--- Task brief ---
Reproduce the records below exactly as shown.

--- Supplied records ---
—————

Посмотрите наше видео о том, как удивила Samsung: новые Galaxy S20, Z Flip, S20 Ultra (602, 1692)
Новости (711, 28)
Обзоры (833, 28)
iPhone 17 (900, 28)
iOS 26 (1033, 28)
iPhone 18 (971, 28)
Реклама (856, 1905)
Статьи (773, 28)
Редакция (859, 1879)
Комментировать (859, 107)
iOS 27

—————

--- Task result ---
Посмотрите наше видео о том, как удивила Samsung: новые Galaxy S20, Z Flip, S20 Ultra (602, 1692)
Новости (711, 28)
Обзоры (833, 28)
iPhone 17 (900, 28)
iOS 26 (1033, 28)
iPhone 18 (971, 28)
Реклама (856, 1905)
Статьи (773, 28)
Редакция (859, 1879)
Комментировать (859, 107)
iOS 27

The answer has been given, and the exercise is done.